A temporada acontece em um momento especialmente significativo para a trajetória da montagem. Além das apresentações em Salvador, o espetáculo teve a seleção para a Mostra Oficial do 9º Festival Internacional de Teatro da Caatinga. A ação é um dos principais eventos dedicados às artes cênicas do interior da Bahia. Assim, a apresentação será no dia 15 de agosto, às 20h, no Teatro Ataídes Ribeiro, em Irecê, ampliando o alcance da obra e promovendo o encontro com novos públicos.
Agosto
A escolha do mês de agosto tem um significado histórico profundo. Em 12 de agosto de 1798, foram afixados em Salvador os célebres papéis sediciosos que convocavam a população para uma revolução inspirada nos ideais de liberdade, igualdade e justiça. O episódio marcou o início da Revolta dos Búzios — também conhecida como Conjuração Baiana — um dos mais importantes movimentos populares, anticoloniais e abolicionistas do país.
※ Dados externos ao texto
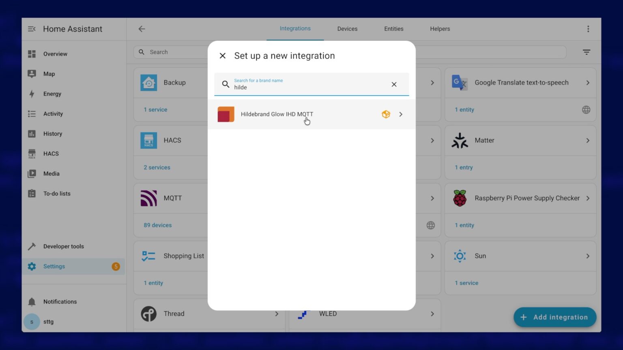Screen dimensions: 623x350
Task: Click the custom integration box icon
Action: [386, 114]
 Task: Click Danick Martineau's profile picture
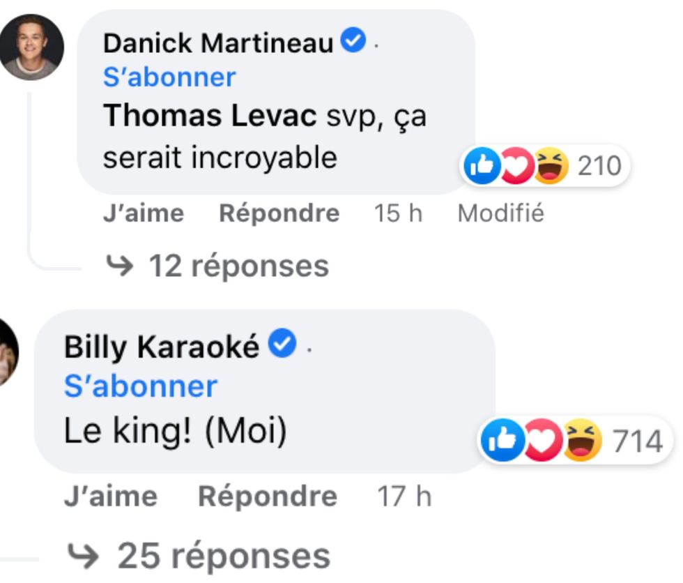32,47
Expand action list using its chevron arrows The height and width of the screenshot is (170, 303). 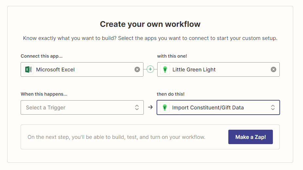tap(273, 107)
Apresentar o espetáculo nesse período representa uma celebração viva da memória negra e do legado de homens e mulheres que ousaram imaginar uma sociedade mais justa.
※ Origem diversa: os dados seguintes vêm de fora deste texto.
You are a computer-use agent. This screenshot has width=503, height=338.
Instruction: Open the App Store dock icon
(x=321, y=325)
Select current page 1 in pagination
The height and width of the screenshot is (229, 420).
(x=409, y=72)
A montagem “1798 – Lucas Dantas: Um Herói de Búzios” revisita esse episódio histórico a partir da trajetória de Lucas Dantas de Amorim Torres. Ele foi um jovem negro, soldado e um dos quatro mártires executados pela Coroa Portuguesa. Frequentemente relegado a papéis secundários nos registros oficiais, Lucas é recolocado no centro da narrativa como sujeito político, intelectual e revolucionário.
Potência no palco
Em cena, Everton Machado conduz um solo de intensa potência física, vocal e simbólica. História, poesia, música e ritual se entrelaçam em uma dramaturgia que rompe com a historiografia tradicional. Dessa maneira, para construir um espetáculo de forte impacto artístico e político. O palco transforma-se em espaço de escuta, confronto e celebração da memória negra, estabelecendo um diálogo direto entre passado e presente.
Mais do que uma reconstituição histórica, “1798 – Lucas Dantas: Um Herói de Búzios” afirma-se como um ato de insurgência cênica ao abordar temas como racismo estrutural, colonialidade, apagamento da memória negra e os permanentes projetos de liberdade gestados à margem do poder. O corpo do ator torna-se arquivo vivo, território de disputa e ferramenta pedagógica. Por sua vez, convidando o público a refletir sobre quem escreve a história — e a quem ela serve.